**Dataset items:**
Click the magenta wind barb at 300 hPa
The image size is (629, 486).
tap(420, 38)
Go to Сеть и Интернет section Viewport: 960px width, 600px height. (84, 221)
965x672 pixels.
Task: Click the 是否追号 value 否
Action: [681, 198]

**PROBLEM STATEMENT:**
Write out the records again, exactly as given.

**EXERCISE ANSWER:**
Click the magenta wind barb at 300 hPa
The image size is (629, 486).
tap(420, 38)
Go to Сеть и Интернет section Viewport: 960px width, 600px height. (84, 221)
965x672 pixels.
Task: Click the 是否追号 value 否
Action: [681, 198]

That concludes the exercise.